Posts tagged ‘pregnant’

January 25, 2011

At some point, the baby has to come out

And that’s when you get Dr. Sears’ Birth Book.  Well, actually, it’d be better to get it a few months earlier than that…

Title: The Birth Book
Author: William Sears, M.D. and Martha Sears, R.N.
Genre: Parenting

Summary and Review: If you’ve read my other posts on parenting books, you know that books that don’t yell at me are what I like the best.  This book doesn’t yell, which I appreciate.  I do go back and forth on my feelings about the Sears family and their empire of books.  I think it’s always dangerous when one entity, even if the entity is a whole family not one individual, has so much influence.  Their “Baby Book” which I used as my bible the first year, still really pisses me off in places…but that’s for another post, I suppose.  I really like this book.  The “bias” is toward a natural birth, but the tone of the book is respectful and describes very thoroughly hospital procedures and the role of modern medicine.  And since every other book you read is likely to be hospital-doctor-medication-leaning (unless you are really seeking out a natural or home birth), this is a good one to read some of the other arguments.

They walk a fine line between describing birth as a natural process and talking about a woman’s body as something that is built for birth, rather than something that has to endure it and talking about the modern hospital setting and the things that it has to offer.  In other words, a woman’s body is strong, powerful, and capable and medication or a necessary C-section might make it even better.  As an example, I really liked a line about the use of an epidural–that they have seen an epidural used really well at the end of labor to calm down an anxious mom and help labor progress more quickly as a result.  In other words, while they value natural birth and think it has it advantages for woman and babies, they don’t view women who turn to medication and other intervention as failures.  They view them as women trying to have a baby, which seems logical.

They also talk about C-sections and when they are really necessary.  Now, they don’t really agree with planned C-sections or inductions that aren’t truly indicated, but they do talk about them.  They give a lot of time to VBACs and even talk about home birth VBACs.

Honestly, I don’t think there is much that is likely to happen during a birth that isn’t in some way covered in this book.  I highly recommend.

January 24, 2011

I’m pregnant–and what’s happening?

The overstuffed bookshelves at every store are proof that when women get pregnant, they all have questions.

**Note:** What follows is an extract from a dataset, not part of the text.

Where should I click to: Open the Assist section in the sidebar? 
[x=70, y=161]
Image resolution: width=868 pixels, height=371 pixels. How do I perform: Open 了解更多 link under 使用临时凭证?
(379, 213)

And they look for answers in the wide array of books their bookstore has to offer.  Being someone with a lot of questions as well as someone who likes to research answers, I’ve read a lot of these books.  My book repertoire was increased with number two, given that all my pregnancy books from number one were stashed away in storage, three thousand miles away and thus pretty much unreachable.  So I got a few new ones, and this is one of the ones I liked.

Title: I’m Pregnant!
Author: Lesley Regan, MD
Genre: Parenting

Summary and Review: It has pictures!  Good photos are my favorite part of a nice research book.  Photos that help illustrate something and make it more readable.  I really appreciated and enjoyed the photos and detailed medical drawings in this book. The book’s sciencey feel was nice–she describes what’s going on, and shows you with pictures.

The scope of the book is also great.  It covers diet and exercise, rights for the working mother, prenatal care and the choices you can make (which is so wonderfully unbiased–thank you!), growth and development of the baby throughout the trimesters, labor and birth, and even things after birth such as the physical recovery of mom and feeding the baby.  This part is great, because I’ve talked to a lot of first-time moms who read all the pregnancy books but hadn’t started the baby books yet–and then they had this hungry, squirming thing and so many more questions!  So it’s nice that you will get an overview of some of those topics while you are reading your pregnancy book.

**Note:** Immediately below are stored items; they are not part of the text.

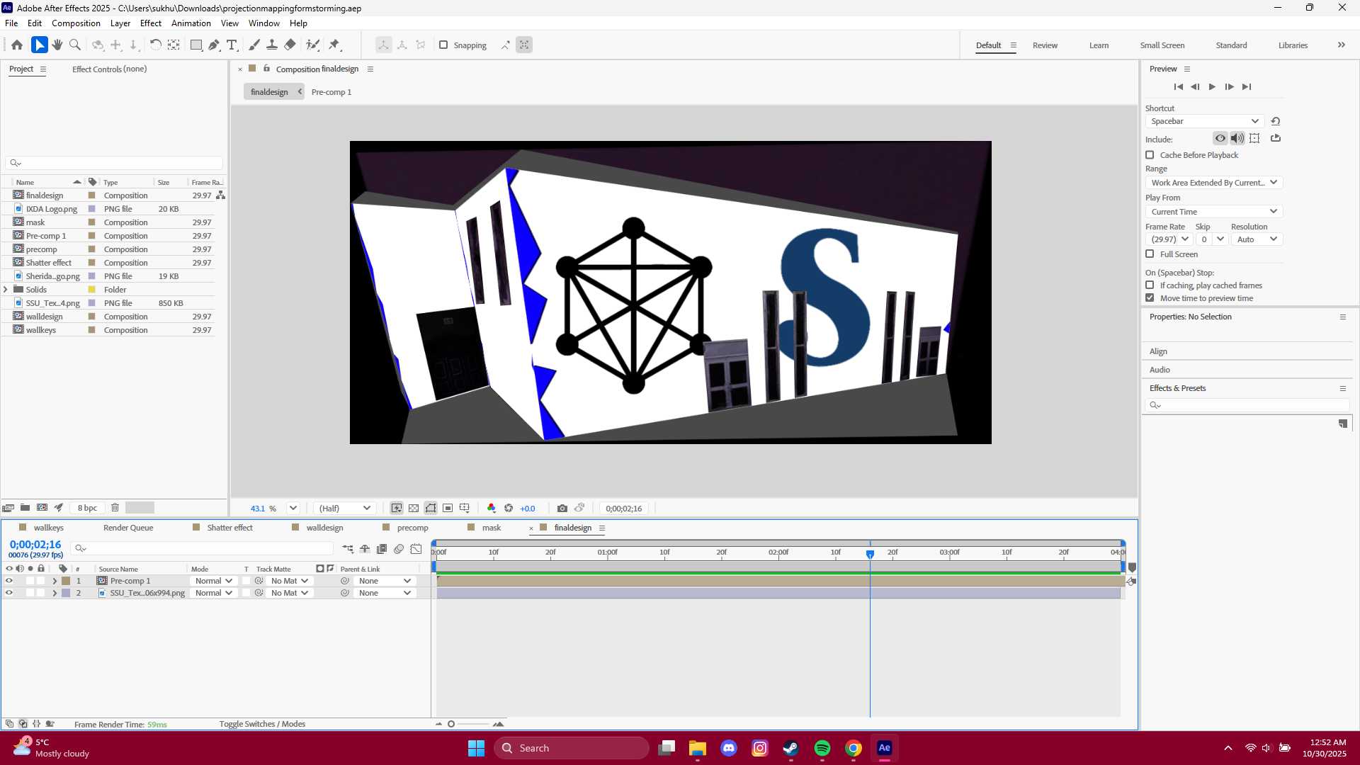Hide the Pre-comp 1 layer eye icon

(9, 580)
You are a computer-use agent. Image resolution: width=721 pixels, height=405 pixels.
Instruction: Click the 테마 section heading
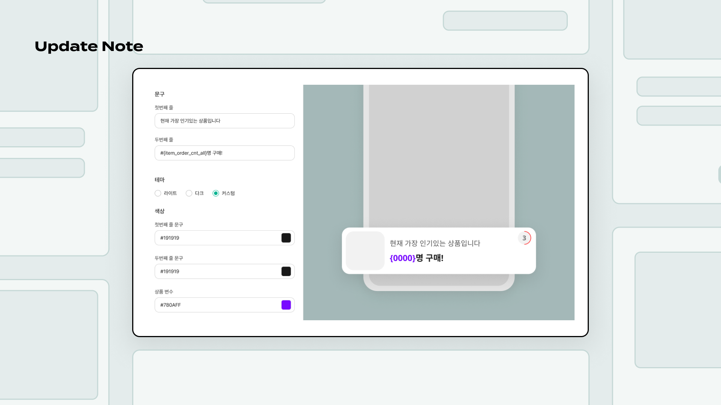pyautogui.click(x=160, y=180)
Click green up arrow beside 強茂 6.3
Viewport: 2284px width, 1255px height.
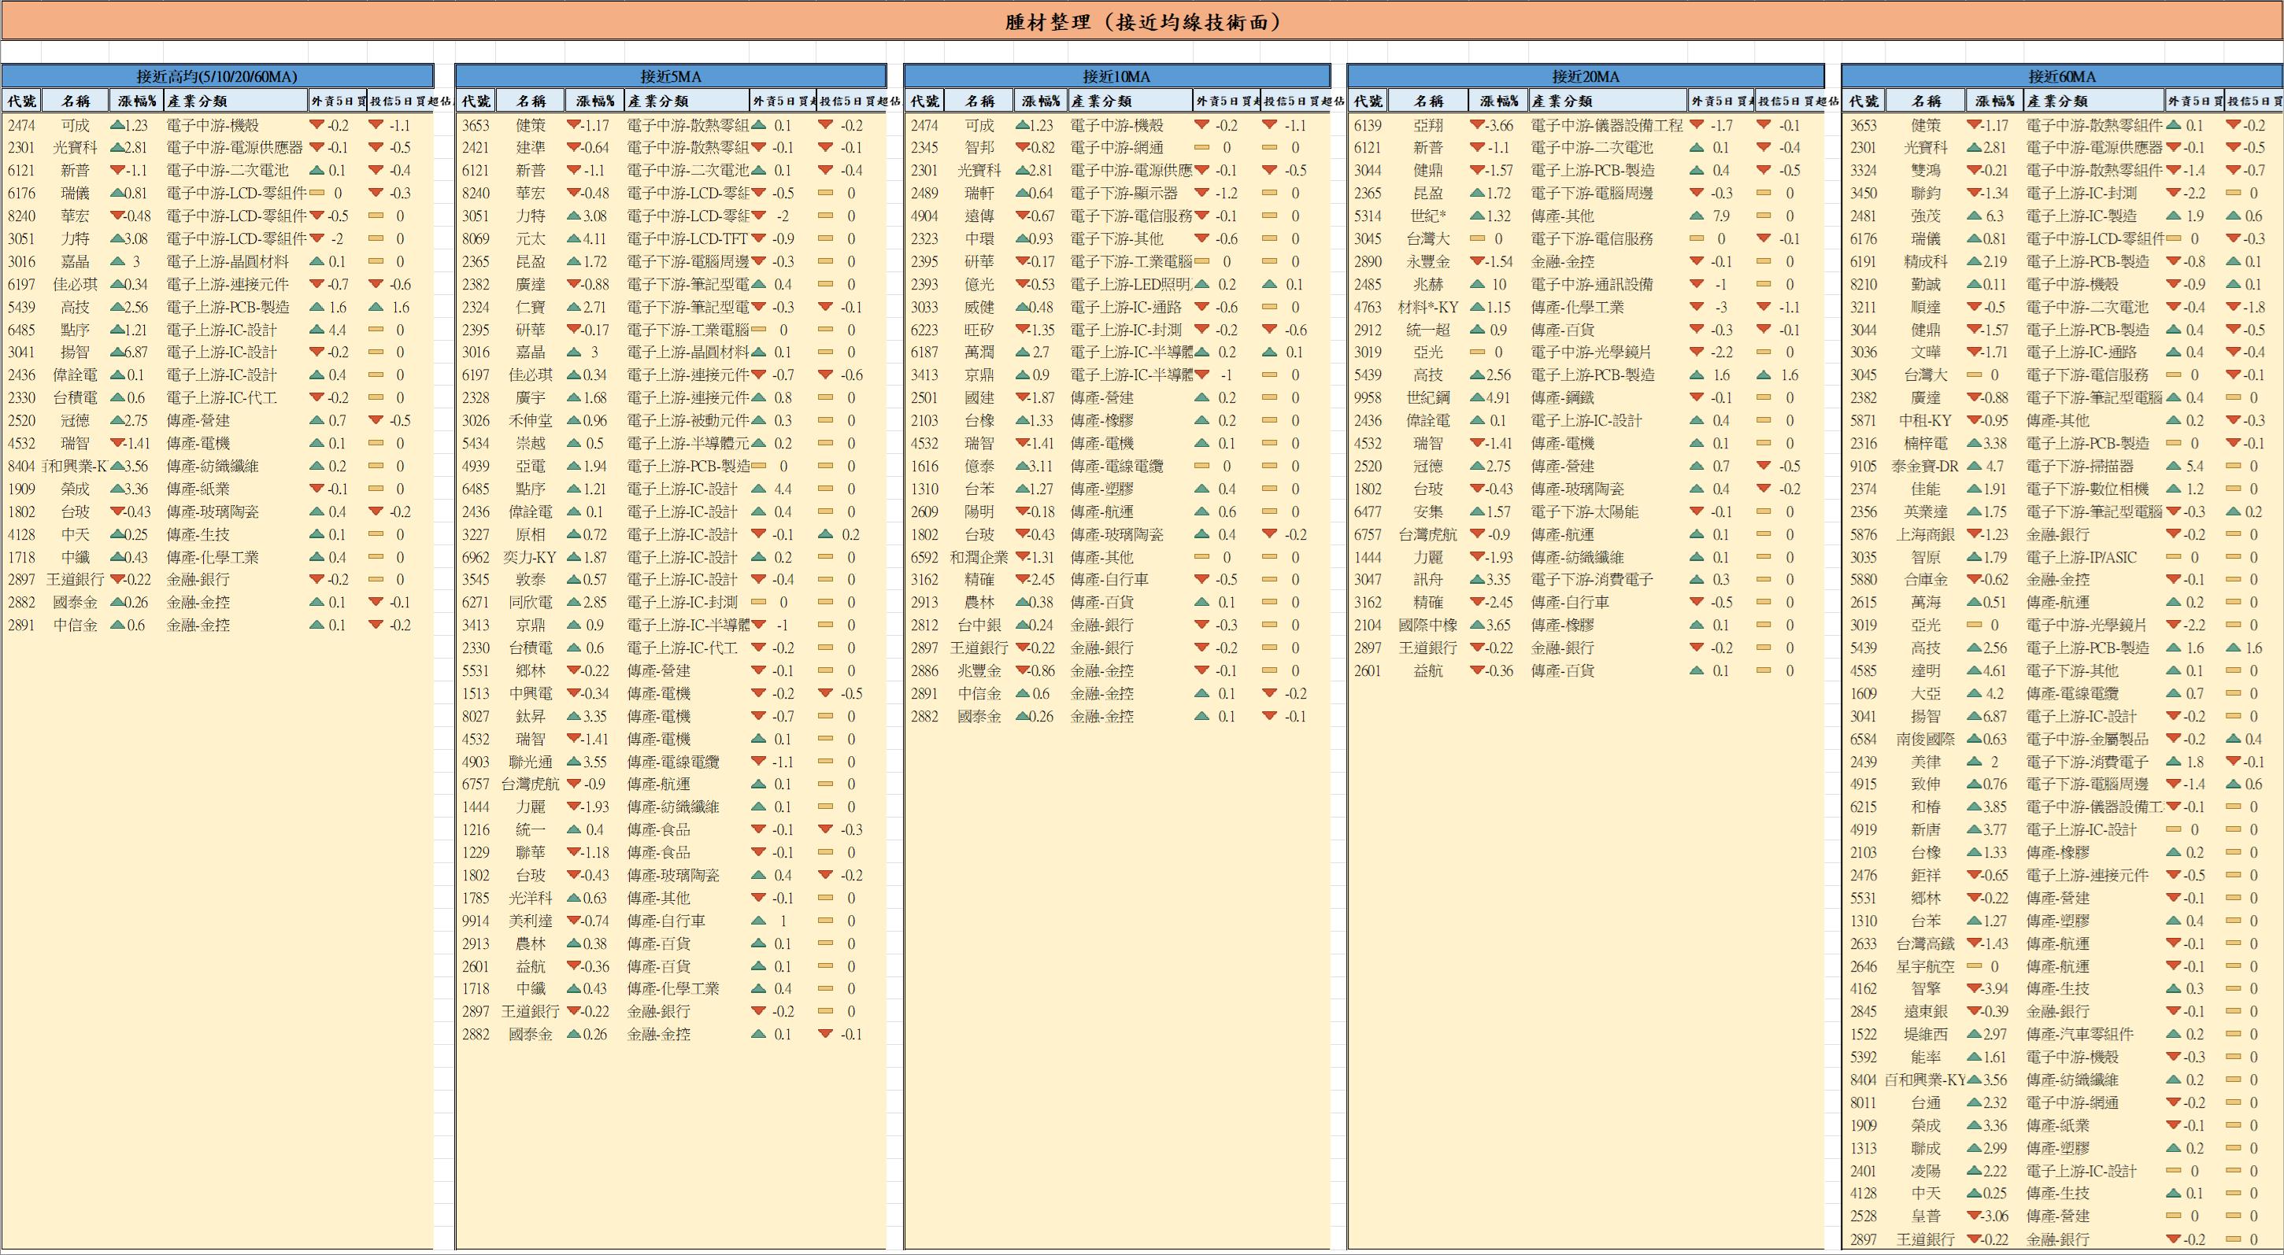pyautogui.click(x=1975, y=216)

The book’s author writes in a nicely balanced, nonjudgmental tone, which I really appreciated.  That said, it is a book by a doctor and it assumes a hospital birth in a fairly modern-traditional way.  However, she expresses a balanced position on pain medication and uses “doctor or midwife” to describe the provider.  She doesn’t set out to make anyone feel bad about choice they are going to make, unlike some authors I’ve read.

I enjoyed the book, and even though I’ve done it before, I found it reassuring to follow along as my pregnancy progressed.